- **WORK REQUEST**:
Exactly the lines from the one containing "Вакансии (37, 2275)" through the end of the entries, both ends included, are to be output.

Collected data
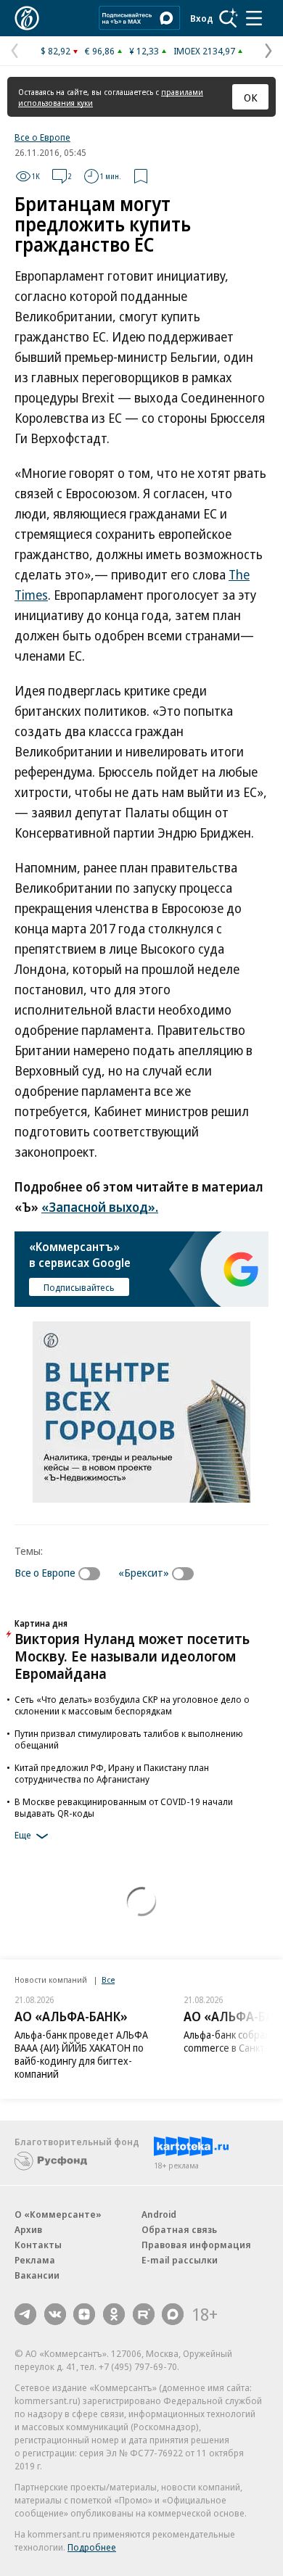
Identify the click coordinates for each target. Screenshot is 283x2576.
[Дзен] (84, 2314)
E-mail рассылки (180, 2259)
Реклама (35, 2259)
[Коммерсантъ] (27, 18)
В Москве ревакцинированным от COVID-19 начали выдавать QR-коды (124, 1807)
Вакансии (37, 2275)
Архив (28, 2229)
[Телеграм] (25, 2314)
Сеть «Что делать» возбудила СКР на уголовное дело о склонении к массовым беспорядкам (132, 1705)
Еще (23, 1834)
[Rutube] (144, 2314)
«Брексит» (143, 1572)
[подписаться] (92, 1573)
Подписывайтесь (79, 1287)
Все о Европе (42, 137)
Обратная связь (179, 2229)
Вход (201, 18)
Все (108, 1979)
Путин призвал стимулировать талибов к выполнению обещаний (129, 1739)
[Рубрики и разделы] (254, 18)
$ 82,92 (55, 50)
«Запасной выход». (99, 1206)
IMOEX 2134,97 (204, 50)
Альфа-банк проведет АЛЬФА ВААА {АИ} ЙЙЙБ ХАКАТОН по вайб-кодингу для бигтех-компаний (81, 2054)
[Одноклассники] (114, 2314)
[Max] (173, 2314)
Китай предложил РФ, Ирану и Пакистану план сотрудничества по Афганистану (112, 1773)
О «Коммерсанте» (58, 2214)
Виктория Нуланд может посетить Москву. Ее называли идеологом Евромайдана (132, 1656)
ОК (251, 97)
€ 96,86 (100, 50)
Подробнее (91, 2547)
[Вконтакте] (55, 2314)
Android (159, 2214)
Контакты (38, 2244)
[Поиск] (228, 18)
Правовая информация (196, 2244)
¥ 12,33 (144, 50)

- **ANSWER AREA**:
Вакансии (37, 2275)
Архив (28, 2229)
[Телеграм] (25, 2314)
Сеть «Что делать» возбудила СКР на уголовное дело о склонении к массовым беспорядкам (132, 1705)
Еще (23, 1834)
[Rutube] (144, 2314)
«Брексит» (143, 1572)
[подписаться] (92, 1573)
Подписывайтесь (79, 1287)
Все о Европе (42, 137)
Обратная связь (179, 2229)
Вход (201, 18)
Все (108, 1979)
Путин призвал стимулировать талибов к выполнению обещаний (129, 1739)
[Рубрики и разделы] (254, 18)
$ 82,92 (55, 50)
«Запасной выход». (99, 1206)
IMOEX 2134,97 (204, 50)
Альфа-банк проведет АЛЬФА ВААА {АИ} ЙЙЙБ ХАКАТОН по вайб-кодингу для бигтех-компаний (81, 2054)
[Одноклассники] (114, 2314)
[Max] (173, 2314)
Китай предложил РФ, Ирану и Пакистану план сотрудничества по Афганистану (112, 1773)
О «Коммерсанте» (58, 2214)
Виктория Нуланд может посетить Москву. Ее называли идеологом Евромайдана (132, 1656)
ОК (251, 97)
€ 96,86 (100, 50)
Подробнее (91, 2547)
[Вконтакте] (55, 2314)
Android (159, 2214)
Контакты (38, 2244)
[Поиск] (228, 18)
Правовая информация (196, 2244)
¥ 12,33 (144, 50)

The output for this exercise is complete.